Expression of adenovirus GFP-Cx43 reverses the impairment in phagocytosis observed in Cx43-deficient macrophages. A, Macrophages were harvested from the livers of embryonic Cx43^+/+, Cx43^+/−, and Cx43^−/− mice at gestational age embryonic days 16–18 as described in Materials and Methods, immunostained with Abs against the macrophage marker CD45, and examined by confocal microscopy. Representative CD45 staining (i-iii) and the corresponding DIC images (iv-vi) are shown. B, Embryonic macrophages were harvested from livers of Cx43^+/+, Cx43^+/−, and Cx43^−/− mice and allowed to internalize opsonized RBCs as described in Materials and Methods. The phagocytosis index (no. of cells with at least one internalized RBC per 100 cells relative to wild-type macrophages) is shown. Representative of five separate experiments. *, p < 0.05 vs wild-type macrophages.
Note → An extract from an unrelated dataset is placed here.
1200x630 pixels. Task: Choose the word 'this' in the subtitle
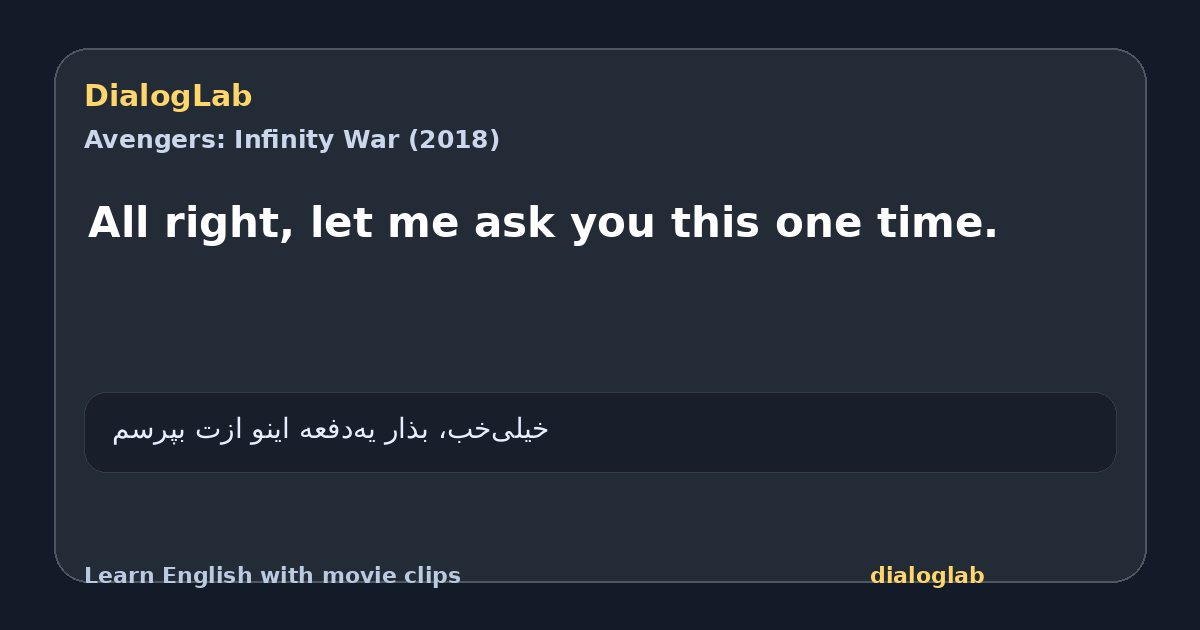click(x=716, y=223)
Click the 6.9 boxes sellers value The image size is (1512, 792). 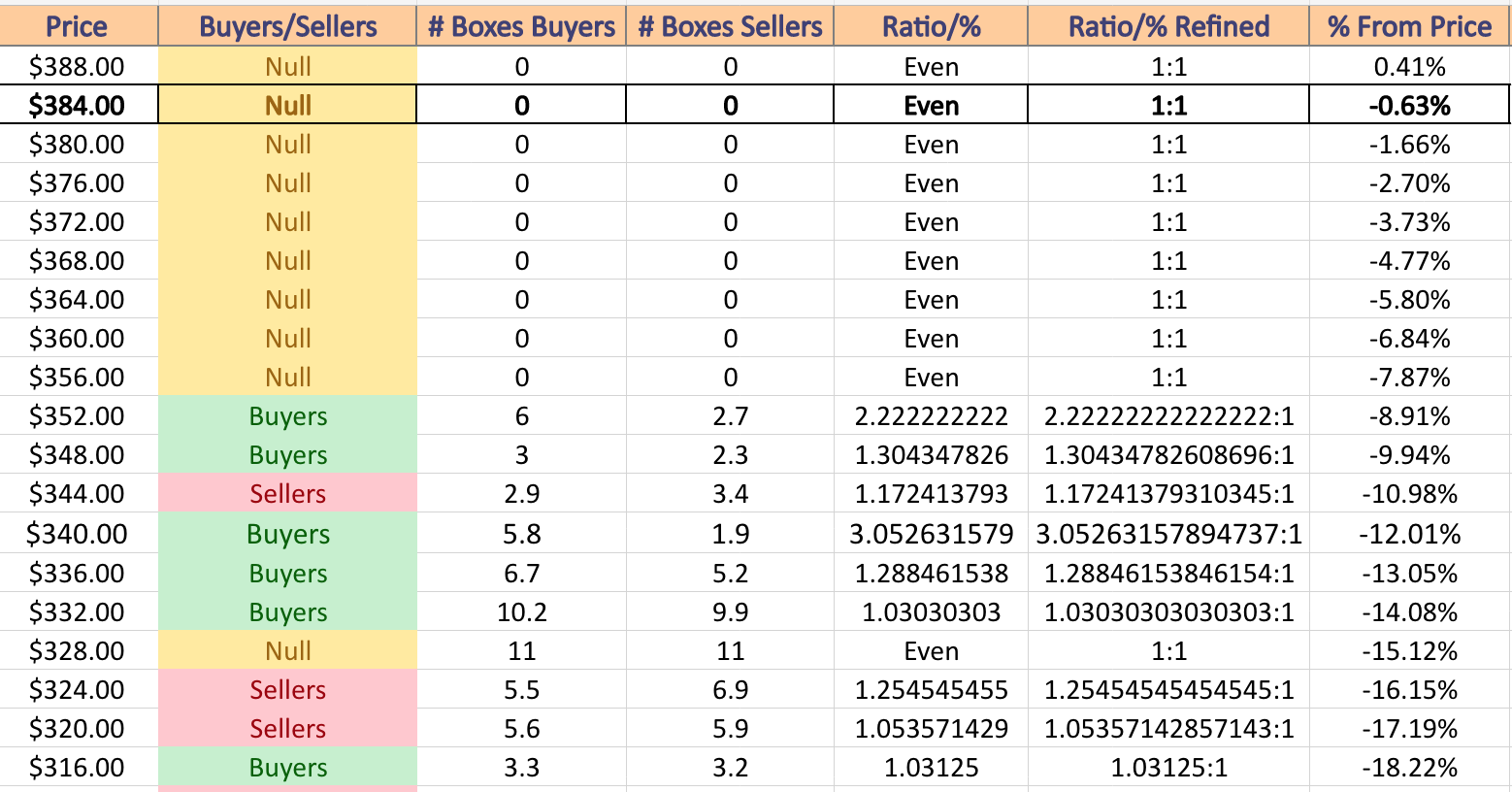tap(730, 689)
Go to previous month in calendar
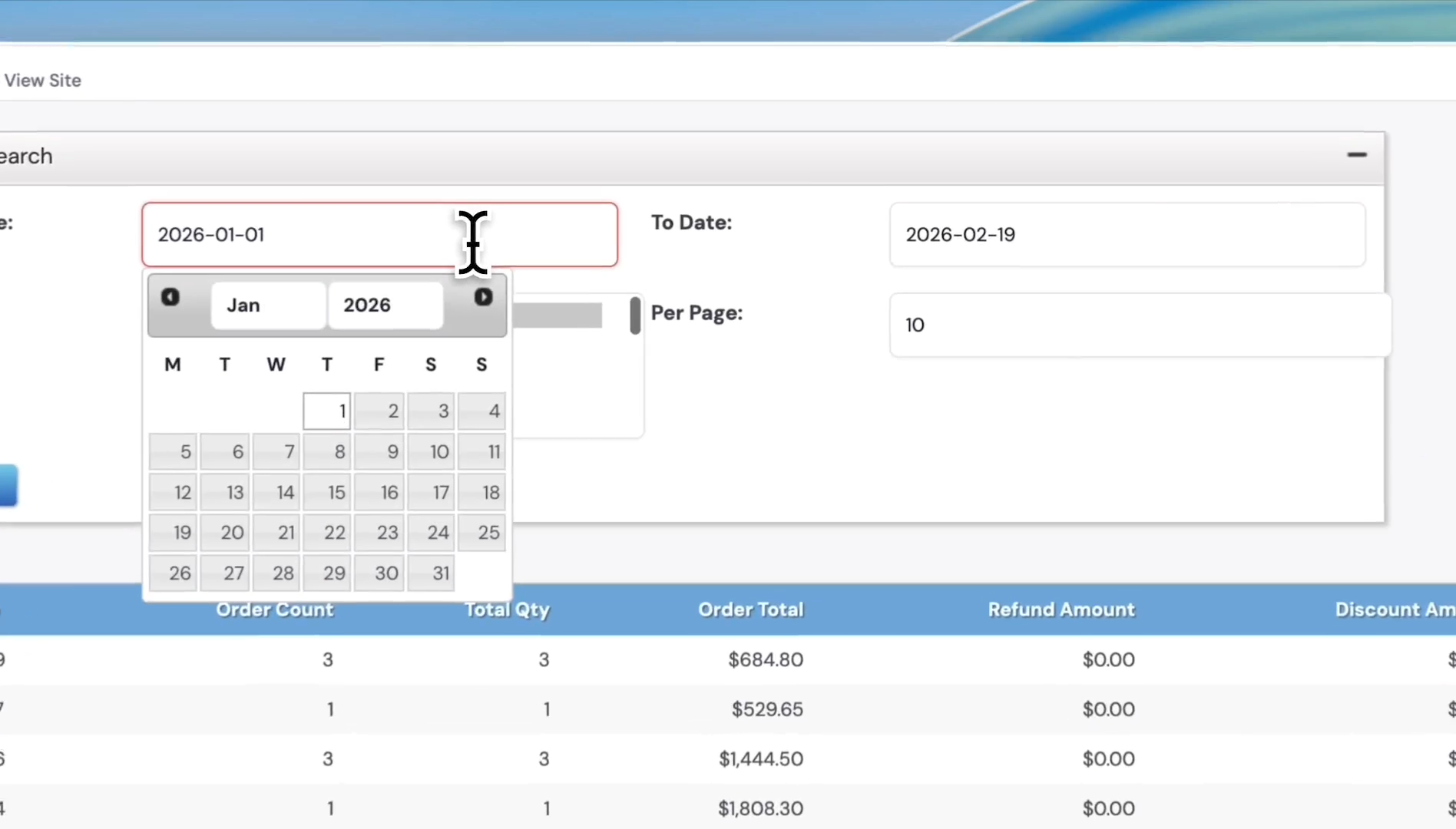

C, Macrophages were harvested from Cx43^+/+, Cx43^+/−, and Cx43^−/− mice and infected with adenoviruses expressing GFP (yellow bars), GFP-wtCx43 (green bars), or GFP-dnCx43 (blue bars). Cells were then allowed to undergo phagocytosis of opsonized RBCs as described in Materials and Methods. The phagocytosis index (number of macrophages with at least one internalized particle per 100 cells relative to GFP-infected macrophages from each strain) is shown. †, p < 0.05 vs GFP-infected cells from wild-type mice. Note that in each case the rate of phagocytosis was decreased in GFP-infected cells from +/− and −/− mice vs +/+ mice. *, p < 0.05 vs GFP-infected macrophages for each strain. Note that in each case infection with GFP-wtCx43 leads to a significant increase in phagocytosis; **, p < 0.05 vs GFP-wtCx43. Note that for each mouse strain, infection with GFP-dnCx43 leads to a significant decrease in the rate of phagocytosis compared with infection with wild-type Cx43. Representative of at least five separate experiments with more than five mice and 100 cells per group.